» Questions on the material
(1) From the blog post below, reproduce word for word the part that opens with the words containing "Happy Presidents' Day!" and closes with "Tam, Summer 2013.".
(2) In the blog post below, what does "Tamal" mean?
(3) Write the next part of the blog post below, picking up after its final sentence.

» Quoted passage
-=-=-
I don't have a powerful enough lens for a great photo of a Townsend's warbler to share. (See the link above.) Perhaps it's time I got one. But, here's a picture I took of a small group of birders at Battery East in the Presidio, on participants in my monthly bird walk there. We were sort of hamming it up, staring into the thick fog. It had been one of those mornings that began miserable and became glorious as the sun "burned off" the fog.

Presidio Park Stewards birding the bluffs, October 2011.

Monday, February 17, 2014

Happy Presidents' Day!

Happy Presidents' Day ! (er, Washington's Birthday. Why was Lincoln's name/birthday removed, anyway?)
 

Enjoy a photo of an Obama shotglass!

Lala's Obama Shotglass, Charlottesville, 2013.

Beardog and Mt. Tam, Summer 2013.

I just don't have enough pictures of Bear on the blog, so he's making a cameo. He looks fairly presidential, right? So does Mount Tam in the back. I learned this week that Tamalpais is a word from the local Native Americans, the Ohlone, who gave it the name. Tamal means "west" or "coastal" and pais means "mountain," or "peak". It, along with Mt. Diablo, are the two eyes of the turtle; the rest of the turtle lies east of the mountain. Current political boundaries make the turtle's other features somewhat unclear to define.
-=-=-
» Exercise data
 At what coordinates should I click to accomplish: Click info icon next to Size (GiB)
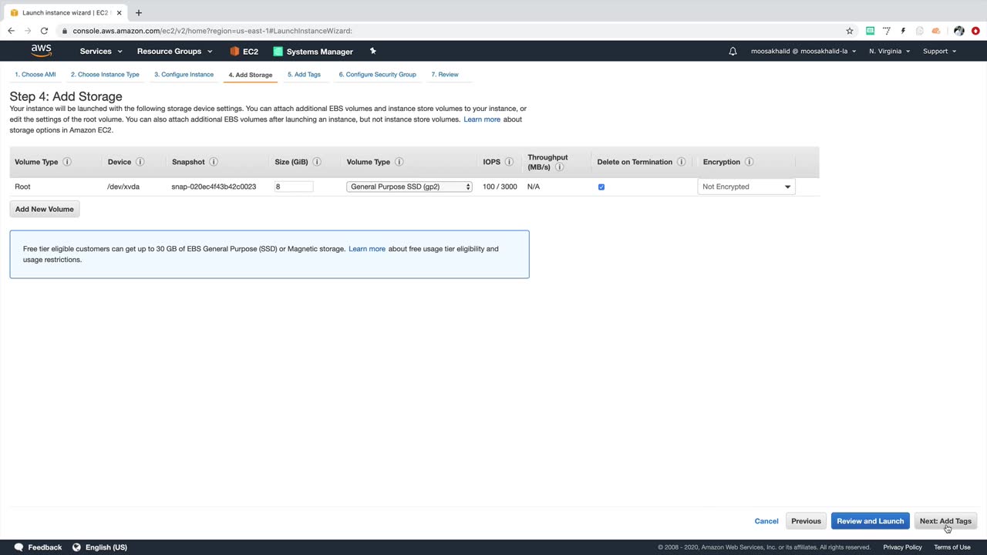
-=-=-
» Answers in order
(1)
Happy Presidents' Day!

Happy Presidents' Day ! (er, Washington's Birthday. Why was Lincoln's name/birthday removed, anyway?)
 

Enjoy a photo of an Obama shotglass!

Lala's Obama Shotglass, Charlottesville, 2013.

Beardog and Mt. Tam, Summer 2013.

(2) "West" or "coastal."

(3)
At any rate, the picture of Bear with Mt. Tam is appropriate, since Bear happily spent most of this holiday with his loving mama. For him there could be no better way to spend any day.

Source: Wikipedia.

Wednesday, January 29, 2014

American Eateries: Waffle House

Waffle House on Yale Blvd.,  Albuquerque, 2013.
Here's a little bit of Americana. If my diner geography is accurate, Waffle House is found in the South, and Denny's is its Northern answer. And Village Inn seems to be in the West. They are not affiliated, as far as I know, but at any of these you can probably order American food like chicken-fried steak and drink bottomless cups of weak coffee.

I missed taking the photo of its famous sign with Scrabble-like letters spelling its name. Highway drivers in the Southern U.S. know to look for those glowing yellow letters. 

Here's the menu for your perusal. You've got Alice's Iced Tea, Bert's Best Bowl of Chili, and Walt's Soup to choose from. Save room for Bert's Chili Sausage Gravy (Bert was creative) and Papa Joe's Pork Chops! Some of the typos are amusing... like in the Ligher Choices section. See if you can find it. 

Let's go to Waffle House! 

---

Photographer's note: this was shot with 100 speed film that was inadvertently set to ASA 800, then "pushed" in the developing process to allow enough light to hit the negative. Hence the tonal quality. I kind of like it.

Saturday, January 11, 2014

Abandoned Used Car Lot, Albuquerque

I'm interested to see places where nature has begun to return to human-altered landscapes. I've blogged about it before, and probably will again -- it was a recurring theme in a family trip to Europe two summers ago, but I have yet to publish any of those photos here...for now. Anyhow, here is a glimpse into wild taking over a sliver of Albuquerque. Catey and I stumbled upon this old used car lot when we were giving ourselves a self-guided tour of the city over Thanksgiving. 

Nature returning, Albuquerque, November 2013.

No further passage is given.